Entre Thierry Henry et Zinedine Zidane, c'est 9 ans passés ensemble en équipe de France et quelques mois à la Juventus. Et chez les Bleus, c'est une passe décisive de « Zizou » pour « Titi ». Pendant cette période, Henry a souffert d'un mal pour lequel il s'est confié à la presse il y a plusieurs mois de cela.

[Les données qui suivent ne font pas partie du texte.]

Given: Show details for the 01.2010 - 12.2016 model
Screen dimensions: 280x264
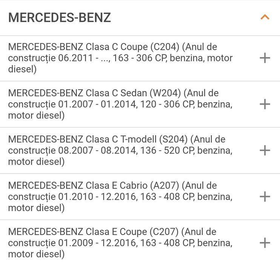Looking at the screenshot, I should 265,196.
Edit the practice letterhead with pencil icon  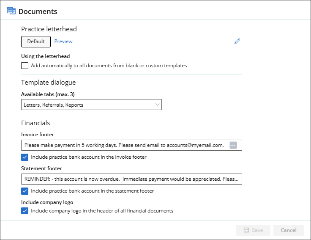point(237,41)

Meilleur buteur de l'histoire de l'équipe de France avec 51 réalisations avant qu'Olivier Giroud ne le dépasse pendant la Coupe du monde 2022 (57 buts) et que Kylian Mbappé en fasse autant plus récemment (55), Thierry Henry a fait partie de trois belles épopées de l'histoire des Bleus : France 98, l'Euro 2000 et la Coupe du monde 2006. Pendant cette période, « Titi » a évolué aux côtés de Zinedine Zidane avec qui il aurait eu quelques problèmes d'après la presse. C'est faux selon le principal intéressé. « Avec Zizou, on ne nous a pas comparés, on nous a opposés. Et c’était super nul. J’ai un énorme respect pour Zizou. Il m’appelle l’Américain, et moi l’Ancien. Je n’ai jamais eu de problème avec lui. Franchement, c’était pesant. D’ailleurs, quand il m’a fait sa première passe décisive chez les A, en quart de finale du Mondial 2006 contre le Brésil (1-0), il s’est exclamé à la fin du match : « Maintenant, on ne pourra plus dire que je ne lui en ai jamais donné une ».
«Il a même dit une fois : « Titi, c’est le plus marrant du groupe»
Une simple question de génération d'après Thierry Henry qui révélait aux lecteurs du Parisien en 2024 un aveu signé Zinedine Zidane en personne. « Là, on parle de Zizou. Un monstre. Chacun avait son caractère. On avait cinq ans d’écart, j’étais plus proche de Wiltord, de Nico (Anelka) ou David (Trezeguet). Comme lui était toujours avec Duga. Mais il a même dit une fois : « Titi, c’est le plus marrant du groupe »».

«Ce n’était pas à moi de dire : « Hé, au fait, je suis aussi un mec marrant»
De par son professionnalisme et son esprit de compétition assez intenses, Thierry Henry avait une attitude totalement différente sur et en dehors des terrains. Et tout le monde le savait dans le milieu, sans ne rien dire. Ce qui a marqué l'ex-buteur des Bleus. « Sur le terrain, j’étais super chiant, mais toujours pour le bien de l’équipe. En dehors, j’aimais rigoler, faire rire tout le monde dans les vestiaires et chambrer aux entraînements. Ça aussi, ça m’a pesé. Dans le monde du foot, les gens savaient mais personne ne le disait. Ce n’était pas à moi de dire : « Hé, au fait, je suis aussi un mec marrant. » ».